CRISPR/Cas9 targeting of the pax5 gene and features of leukemic E::R;pax5mut fish. (a) Structure of the zebrafish Pax5 protein has five conserved functional domains: paired (PD), octapeptide (OP), homeo (HD), transactivation (TAD), and inhibitory (ID) domains. Brackets indicate the boundaries of the eleven encoding exons. Red arrowheads mark the Cas9 cut positions in exon 3 and exon 5, and the respective sequences of the sgRNA target sites are shown. (b) Phenotypic and histological analysis of E::R;pax5mut zebrafish. Images depict lateral views of representative control UAS:GFP zebrafish (b(I)) and leukemic zebrafish (b(II)). The E::R;pax5mut leukemic zebrafish developed subcutaneous bleedings in the ventral body region (highlighted by a red frame in b(II)). An inset provides a close-up view of the bleeding (marked with red asterisks) (b(II)).

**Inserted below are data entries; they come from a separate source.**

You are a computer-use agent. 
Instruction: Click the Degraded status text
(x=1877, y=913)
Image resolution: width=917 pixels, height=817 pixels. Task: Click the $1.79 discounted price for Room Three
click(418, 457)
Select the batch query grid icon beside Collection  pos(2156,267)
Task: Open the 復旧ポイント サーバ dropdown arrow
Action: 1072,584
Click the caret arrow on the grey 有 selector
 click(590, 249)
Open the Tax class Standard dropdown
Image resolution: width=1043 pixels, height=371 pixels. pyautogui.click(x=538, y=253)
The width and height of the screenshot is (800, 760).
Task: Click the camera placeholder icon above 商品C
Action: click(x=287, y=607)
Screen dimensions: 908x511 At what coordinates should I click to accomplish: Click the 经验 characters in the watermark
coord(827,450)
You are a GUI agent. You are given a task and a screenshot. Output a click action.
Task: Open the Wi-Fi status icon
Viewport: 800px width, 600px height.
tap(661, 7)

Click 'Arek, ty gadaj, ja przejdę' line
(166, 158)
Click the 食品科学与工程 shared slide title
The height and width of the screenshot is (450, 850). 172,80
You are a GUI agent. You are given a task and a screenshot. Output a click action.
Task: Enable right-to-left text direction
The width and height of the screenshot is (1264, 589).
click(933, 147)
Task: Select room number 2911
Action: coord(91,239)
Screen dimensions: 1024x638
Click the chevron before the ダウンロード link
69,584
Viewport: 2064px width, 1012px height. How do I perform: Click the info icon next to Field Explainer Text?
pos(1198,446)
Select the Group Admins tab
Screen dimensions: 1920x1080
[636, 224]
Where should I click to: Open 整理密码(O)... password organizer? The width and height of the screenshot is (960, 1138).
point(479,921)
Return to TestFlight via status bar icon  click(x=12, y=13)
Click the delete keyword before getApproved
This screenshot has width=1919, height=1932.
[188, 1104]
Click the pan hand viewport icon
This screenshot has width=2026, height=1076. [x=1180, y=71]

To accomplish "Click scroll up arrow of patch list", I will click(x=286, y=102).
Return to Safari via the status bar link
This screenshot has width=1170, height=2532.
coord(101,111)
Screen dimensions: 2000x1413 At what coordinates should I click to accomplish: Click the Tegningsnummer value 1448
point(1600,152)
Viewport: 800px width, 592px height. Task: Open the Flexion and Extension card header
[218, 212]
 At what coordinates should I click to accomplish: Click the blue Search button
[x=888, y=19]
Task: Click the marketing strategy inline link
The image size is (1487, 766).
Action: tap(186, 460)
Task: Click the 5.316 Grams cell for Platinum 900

Top views of the entire kidneys of UAS:GFP and E::R;pax5mut leukemic zebrafish are shown (b(III–IV)). The kidney of the leukemic zebrafish exhibited enlargement along its entire length (b(IV)). Giemsa staining of a peripheral blood smear from the UAS:GFP fish (b(V)) revealed normal nucleated erythrocytes, while Giemsa staining of the leukemic blood smear (b(VI)) showed the presence of clusters of lymphoblasts. Hematoxylin and Eosin staining of the sagittal paraffin sections of tissues from UAS:GFP fish (b(VII,IX,XI,XIII)) and leukemic fish (b(VIII,X,XII,XIV)) highlighted the presence of lymphoblasts in the kidney marrow (b(VIII)), muscle tissue (b(X), arrows), epidermis (b(XII), arrows), and liver (b(XIV), arrows). Scale bars: (b(V,VI)): 10 µm; (b(VII–XIV)): 100 µm. (c) Flow cytometry plot (right) showing cell populations separated by their light scatter characteristics in the whole kidney marrow of leukemic E::R;pax5mut fish, along with the UAS:GFP control plot (left). The predominant cell population in the leukemic fish exhibited light scatter characteristics similar to the precursor cell fraction in the control group. (d) Western blot analysis was performed using protein extracted from kidney marrow cells of UAS:GFP fish, non-leukemic E::R knock-in fish, and 6 out of 10 leukemic E::R;pax5mut fish (#4–#9). Primary antibodies targeting human RUNX1 and β-Actin were used. E::R protein was detected in all tumor samples but not in the samples from the UAS:GFP control or non-leukemic E::R knock-in fish. The uncropped blots are shown in Supplementary Materials.